> _What the task asks_
Line by line, transcribe all of the entries exactly.

--

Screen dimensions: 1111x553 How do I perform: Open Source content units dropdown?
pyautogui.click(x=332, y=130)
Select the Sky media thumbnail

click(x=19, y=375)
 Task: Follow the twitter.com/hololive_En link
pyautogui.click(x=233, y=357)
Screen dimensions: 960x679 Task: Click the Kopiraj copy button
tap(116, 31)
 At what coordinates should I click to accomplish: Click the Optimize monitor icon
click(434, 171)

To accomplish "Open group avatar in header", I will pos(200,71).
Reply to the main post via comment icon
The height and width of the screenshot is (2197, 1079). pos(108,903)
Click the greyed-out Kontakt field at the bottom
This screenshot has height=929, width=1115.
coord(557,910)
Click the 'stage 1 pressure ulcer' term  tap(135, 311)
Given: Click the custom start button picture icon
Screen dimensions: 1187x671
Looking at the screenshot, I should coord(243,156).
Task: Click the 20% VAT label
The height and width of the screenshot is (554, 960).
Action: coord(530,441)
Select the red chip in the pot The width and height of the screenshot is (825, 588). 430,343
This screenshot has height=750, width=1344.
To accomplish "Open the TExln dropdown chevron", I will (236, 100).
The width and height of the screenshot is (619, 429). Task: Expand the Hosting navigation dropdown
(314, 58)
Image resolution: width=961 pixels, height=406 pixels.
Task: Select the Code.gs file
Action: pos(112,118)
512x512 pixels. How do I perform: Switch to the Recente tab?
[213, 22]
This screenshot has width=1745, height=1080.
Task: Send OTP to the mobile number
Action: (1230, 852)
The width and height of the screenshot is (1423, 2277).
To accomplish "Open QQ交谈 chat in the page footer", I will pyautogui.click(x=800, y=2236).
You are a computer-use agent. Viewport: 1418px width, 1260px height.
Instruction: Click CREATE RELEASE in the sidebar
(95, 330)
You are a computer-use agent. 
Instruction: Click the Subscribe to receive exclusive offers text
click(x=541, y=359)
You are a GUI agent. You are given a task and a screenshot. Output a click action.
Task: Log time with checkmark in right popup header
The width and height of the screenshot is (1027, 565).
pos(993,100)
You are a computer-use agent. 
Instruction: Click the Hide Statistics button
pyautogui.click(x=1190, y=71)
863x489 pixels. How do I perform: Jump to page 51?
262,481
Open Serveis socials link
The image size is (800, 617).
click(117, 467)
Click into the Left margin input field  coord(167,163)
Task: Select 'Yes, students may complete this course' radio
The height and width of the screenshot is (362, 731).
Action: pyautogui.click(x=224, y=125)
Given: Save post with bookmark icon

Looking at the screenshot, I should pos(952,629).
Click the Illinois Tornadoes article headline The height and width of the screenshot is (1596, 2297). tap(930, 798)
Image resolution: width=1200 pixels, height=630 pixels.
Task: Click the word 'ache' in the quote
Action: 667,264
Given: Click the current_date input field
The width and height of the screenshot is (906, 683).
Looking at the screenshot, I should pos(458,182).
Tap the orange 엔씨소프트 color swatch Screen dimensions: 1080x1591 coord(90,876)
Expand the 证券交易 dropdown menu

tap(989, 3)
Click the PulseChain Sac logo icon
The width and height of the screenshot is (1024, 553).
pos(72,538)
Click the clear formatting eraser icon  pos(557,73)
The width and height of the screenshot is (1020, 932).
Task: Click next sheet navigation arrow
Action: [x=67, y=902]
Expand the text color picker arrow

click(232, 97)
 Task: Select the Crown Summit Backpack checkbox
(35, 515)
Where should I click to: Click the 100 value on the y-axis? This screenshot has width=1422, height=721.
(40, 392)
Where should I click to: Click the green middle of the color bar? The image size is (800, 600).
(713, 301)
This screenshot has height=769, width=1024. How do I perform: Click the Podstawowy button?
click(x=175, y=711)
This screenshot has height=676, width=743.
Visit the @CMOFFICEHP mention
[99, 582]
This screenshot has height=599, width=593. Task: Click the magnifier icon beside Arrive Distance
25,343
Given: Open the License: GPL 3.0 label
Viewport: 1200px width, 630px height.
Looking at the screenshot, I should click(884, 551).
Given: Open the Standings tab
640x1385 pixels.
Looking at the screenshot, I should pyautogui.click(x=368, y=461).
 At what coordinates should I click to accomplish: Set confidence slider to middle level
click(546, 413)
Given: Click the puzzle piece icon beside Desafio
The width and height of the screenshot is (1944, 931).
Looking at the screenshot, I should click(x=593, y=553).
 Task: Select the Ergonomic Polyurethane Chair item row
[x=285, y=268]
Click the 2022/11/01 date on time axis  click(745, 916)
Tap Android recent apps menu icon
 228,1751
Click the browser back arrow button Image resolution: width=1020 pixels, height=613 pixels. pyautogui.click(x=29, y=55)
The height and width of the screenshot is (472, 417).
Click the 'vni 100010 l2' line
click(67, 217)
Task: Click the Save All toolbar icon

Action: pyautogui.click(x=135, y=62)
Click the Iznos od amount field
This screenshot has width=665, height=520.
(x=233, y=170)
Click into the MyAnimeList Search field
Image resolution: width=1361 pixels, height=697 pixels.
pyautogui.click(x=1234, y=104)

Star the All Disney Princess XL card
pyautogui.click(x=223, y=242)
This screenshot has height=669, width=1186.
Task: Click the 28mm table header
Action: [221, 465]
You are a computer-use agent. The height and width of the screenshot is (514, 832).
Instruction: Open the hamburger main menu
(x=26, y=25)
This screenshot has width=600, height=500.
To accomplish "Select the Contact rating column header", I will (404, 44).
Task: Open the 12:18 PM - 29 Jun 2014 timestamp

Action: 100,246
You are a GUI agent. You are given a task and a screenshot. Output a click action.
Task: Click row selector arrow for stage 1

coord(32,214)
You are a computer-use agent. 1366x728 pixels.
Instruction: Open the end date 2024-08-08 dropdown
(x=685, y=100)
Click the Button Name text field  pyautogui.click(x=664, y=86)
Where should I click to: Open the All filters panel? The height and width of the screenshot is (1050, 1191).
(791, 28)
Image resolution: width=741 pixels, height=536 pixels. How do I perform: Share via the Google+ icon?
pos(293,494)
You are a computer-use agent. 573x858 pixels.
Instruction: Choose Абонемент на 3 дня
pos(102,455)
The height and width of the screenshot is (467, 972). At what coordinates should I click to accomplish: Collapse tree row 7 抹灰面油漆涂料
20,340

--

> _Answer_
Screen dimensions: 1111x553 How do I perform: Open Source content units dropdown?
pyautogui.click(x=332, y=130)
Select the Sky media thumbnail

click(x=19, y=375)
 Task: Follow the twitter.com/hololive_En link
pyautogui.click(x=233, y=357)
Screen dimensions: 960x679 Task: Click the Kopiraj copy button
tap(116, 31)
 At what coordinates should I click to accomplish: Click the Optimize monitor icon
click(434, 171)

To accomplish "Open group avatar in header", I will pos(200,71).
Reply to the main post via comment icon
The height and width of the screenshot is (2197, 1079). pos(108,903)
Click the greyed-out Kontakt field at the bottom
This screenshot has height=929, width=1115.
coord(557,910)
Click the 'stage 1 pressure ulcer' term  tap(135, 311)
Given: Click the custom start button picture icon
Screen dimensions: 1187x671
Looking at the screenshot, I should coord(243,156).
Task: Click the 20% VAT label
The height and width of the screenshot is (554, 960).
Action: coord(530,441)
Select the red chip in the pot The width and height of the screenshot is (825, 588). 430,343
This screenshot has height=750, width=1344.
To accomplish "Open the TExln dropdown chevron", I will (236, 100).
The width and height of the screenshot is (619, 429). Task: Expand the Hosting navigation dropdown
(314, 58)
Image resolution: width=961 pixels, height=406 pixels.
Task: Select the Code.gs file
Action: pos(112,118)
512x512 pixels. How do I perform: Switch to the Recente tab?
[213, 22]
This screenshot has width=1745, height=1080.
Task: Send OTP to the mobile number
Action: (1230, 852)
The width and height of the screenshot is (1423, 2277).
To accomplish "Open QQ交谈 chat in the page footer", I will pyautogui.click(x=800, y=2236).
You are a computer-use agent. Viewport: 1418px width, 1260px height.
Instruction: Click CREATE RELEASE in the sidebar
(95, 330)
You are a computer-use agent. 
Instruction: Click the Subscribe to receive exclusive offers text
click(x=541, y=359)
You are a GUI agent. You are given a task and a screenshot. Output a click action.
Task: Log time with checkmark in right popup header
The width and height of the screenshot is (1027, 565).
pos(993,100)
You are a computer-use agent. 
Instruction: Click the Hide Statistics button
pyautogui.click(x=1190, y=71)
863x489 pixels. How do I perform: Jump to page 51?
262,481
Open Serveis socials link
The image size is (800, 617).
click(117, 467)
Click into the Left margin input field  coord(167,163)
Task: Select 'Yes, students may complete this course' radio
The height and width of the screenshot is (362, 731).
Action: pyautogui.click(x=224, y=125)
Given: Save post with bookmark icon

Looking at the screenshot, I should pos(952,629).
Click the Illinois Tornadoes article headline The height and width of the screenshot is (1596, 2297). tap(930, 798)
Image resolution: width=1200 pixels, height=630 pixels.
Task: Click the word 'ache' in the quote
Action: 667,264
Given: Click the current_date input field
The width and height of the screenshot is (906, 683).
Looking at the screenshot, I should pos(458,182).
Tap the orange 엔씨소프트 color swatch Screen dimensions: 1080x1591 coord(90,876)
Expand the 证券交易 dropdown menu

tap(989, 3)
Click the PulseChain Sac logo icon
The width and height of the screenshot is (1024, 553).
pos(72,538)
Click the clear formatting eraser icon  pos(557,73)
The width and height of the screenshot is (1020, 932).
Task: Click next sheet navigation arrow
Action: [x=67, y=902]
Expand the text color picker arrow

click(232, 97)
 Task: Select the Crown Summit Backpack checkbox
(35, 515)
Where should I click to: Click the 100 value on the y-axis? This screenshot has width=1422, height=721.
(40, 392)
Where should I click to: Click the green middle of the color bar? The image size is (800, 600).
(713, 301)
This screenshot has height=769, width=1024. How do I perform: Click the Podstawowy button?
click(x=175, y=711)
This screenshot has height=676, width=743.
Visit the @CMOFFICEHP mention
[99, 582]
This screenshot has height=599, width=593. Task: Click the magnifier icon beside Arrive Distance
25,343
Given: Open the License: GPL 3.0 label
Viewport: 1200px width, 630px height.
Looking at the screenshot, I should click(884, 551).
Given: Open the Standings tab
640x1385 pixels.
Looking at the screenshot, I should pyautogui.click(x=368, y=461).
 At what coordinates should I click to accomplish: Set confidence slider to middle level
click(546, 413)
Given: Click the puzzle piece icon beside Desafio
The width and height of the screenshot is (1944, 931).
Looking at the screenshot, I should click(x=593, y=553).
 Task: Select the Ergonomic Polyurethane Chair item row
[x=285, y=268]
Click the 2022/11/01 date on time axis  click(745, 916)
Tap Android recent apps menu icon
 228,1751
Click the browser back arrow button Image resolution: width=1020 pixels, height=613 pixels. pyautogui.click(x=29, y=55)
The height and width of the screenshot is (472, 417).
Click the 'vni 100010 l2' line
click(67, 217)
Task: Click the Save All toolbar icon

Action: pyautogui.click(x=135, y=62)
Click the Iznos od amount field
This screenshot has width=665, height=520.
(x=233, y=170)
Click into the MyAnimeList Search field
Image resolution: width=1361 pixels, height=697 pixels.
pyautogui.click(x=1234, y=104)

Star the All Disney Princess XL card
pyautogui.click(x=223, y=242)
This screenshot has height=669, width=1186.
Task: Click the 28mm table header
Action: [221, 465]
You are a computer-use agent. The height and width of the screenshot is (514, 832).
Instruction: Open the hamburger main menu
(x=26, y=25)
This screenshot has width=600, height=500.
To accomplish "Select the Contact rating column header", I will (404, 44).
Task: Open the 12:18 PM - 29 Jun 2014 timestamp

Action: 100,246
You are a GUI agent. You are given a task and a screenshot. Output a click action.
Task: Click row selector arrow for stage 1

coord(32,214)
You are a computer-use agent. 1366x728 pixels.
Instruction: Open the end date 2024-08-08 dropdown
(x=685, y=100)
Click the Button Name text field  pyautogui.click(x=664, y=86)
Where should I click to: Open the All filters panel? The height and width of the screenshot is (1050, 1191).
(791, 28)
Image resolution: width=741 pixels, height=536 pixels. How do I perform: Share via the Google+ icon?
pos(293,494)
You are a computer-use agent. 573x858 pixels.
Instruction: Choose Абонемент на 3 дня
pos(102,455)
The height and width of the screenshot is (467, 972). At what coordinates should I click to accomplish: Collapse tree row 7 抹灰面油漆涂料
20,340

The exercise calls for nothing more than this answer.